RECORDS SHOWN:
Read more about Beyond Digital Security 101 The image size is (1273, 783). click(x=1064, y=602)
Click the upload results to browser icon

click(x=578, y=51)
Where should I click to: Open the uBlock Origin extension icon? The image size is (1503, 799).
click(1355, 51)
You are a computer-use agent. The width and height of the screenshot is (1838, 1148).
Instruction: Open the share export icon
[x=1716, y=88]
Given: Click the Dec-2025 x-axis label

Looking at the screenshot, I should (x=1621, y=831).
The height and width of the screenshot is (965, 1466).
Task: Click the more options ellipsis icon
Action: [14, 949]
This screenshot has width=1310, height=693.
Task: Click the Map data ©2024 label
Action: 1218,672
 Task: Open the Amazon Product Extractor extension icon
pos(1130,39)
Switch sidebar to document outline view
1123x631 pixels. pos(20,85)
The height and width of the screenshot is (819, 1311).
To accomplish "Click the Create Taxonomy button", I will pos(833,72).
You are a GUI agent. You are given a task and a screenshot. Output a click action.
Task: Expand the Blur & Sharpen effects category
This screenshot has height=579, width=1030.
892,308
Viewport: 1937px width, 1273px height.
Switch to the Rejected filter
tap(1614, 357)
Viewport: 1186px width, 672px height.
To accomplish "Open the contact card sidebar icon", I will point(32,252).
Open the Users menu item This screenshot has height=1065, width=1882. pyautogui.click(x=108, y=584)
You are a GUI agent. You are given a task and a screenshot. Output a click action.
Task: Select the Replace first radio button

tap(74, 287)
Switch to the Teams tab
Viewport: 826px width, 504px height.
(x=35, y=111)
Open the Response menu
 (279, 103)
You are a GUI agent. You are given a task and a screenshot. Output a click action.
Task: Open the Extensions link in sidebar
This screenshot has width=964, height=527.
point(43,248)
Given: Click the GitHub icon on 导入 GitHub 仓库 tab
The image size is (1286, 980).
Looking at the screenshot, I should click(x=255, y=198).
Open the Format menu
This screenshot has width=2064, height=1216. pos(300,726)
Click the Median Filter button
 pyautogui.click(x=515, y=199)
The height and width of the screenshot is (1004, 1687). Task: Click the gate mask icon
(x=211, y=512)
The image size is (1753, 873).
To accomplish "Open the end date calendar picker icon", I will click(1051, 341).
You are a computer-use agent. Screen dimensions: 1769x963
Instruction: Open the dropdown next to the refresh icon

YOUR TASK:
The expected answer is an exact copy of the lines above, beginning at the line with "Click the upload results to browser icon" and ending at the line with "The image size is (1753, 873).", with both ends in.

RESPONSE AREA:
Click the upload results to browser icon

click(x=578, y=51)
Where should I click to: Open the uBlock Origin extension icon? The image size is (1503, 799).
click(1355, 51)
You are a computer-use agent. The width and height of the screenshot is (1838, 1148).
Instruction: Open the share export icon
[x=1716, y=88]
Given: Click the Dec-2025 x-axis label

Looking at the screenshot, I should (x=1621, y=831).
The height and width of the screenshot is (965, 1466).
Task: Click the more options ellipsis icon
Action: [14, 949]
This screenshot has width=1310, height=693.
Task: Click the Map data ©2024 label
Action: 1218,672
 Task: Open the Amazon Product Extractor extension icon
pos(1130,39)
Switch sidebar to document outline view
1123x631 pixels. pos(20,85)
The height and width of the screenshot is (819, 1311).
To accomplish "Click the Create Taxonomy button", I will pos(833,72).
You are a GUI agent. You are given a task and a screenshot. Output a click action.
Task: Expand the Blur & Sharpen effects category
This screenshot has height=579, width=1030.
892,308
Viewport: 1937px width, 1273px height.
Switch to the Rejected filter
tap(1614, 357)
Viewport: 1186px width, 672px height.
To accomplish "Open the contact card sidebar icon", I will point(32,252).
Open the Users menu item This screenshot has height=1065, width=1882. pyautogui.click(x=108, y=584)
You are a GUI agent. You are given a task and a screenshot. Output a click action.
Task: Select the Replace first radio button

tap(74, 287)
Switch to the Teams tab
Viewport: 826px width, 504px height.
(x=35, y=111)
Open the Response menu
 (279, 103)
You are a GUI agent. You are given a task and a screenshot. Output a click action.
Task: Open the Extensions link in sidebar
This screenshot has width=964, height=527.
point(43,248)
Given: Click the GitHub icon on 导入 GitHub 仓库 tab
The image size is (1286, 980).
Looking at the screenshot, I should click(x=255, y=198).
Open the Format menu
This screenshot has width=2064, height=1216. pos(300,726)
Click the Median Filter button
 pyautogui.click(x=515, y=199)
The height and width of the screenshot is (1004, 1687). Task: Click the gate mask icon
(x=211, y=512)
The image size is (1753, 873).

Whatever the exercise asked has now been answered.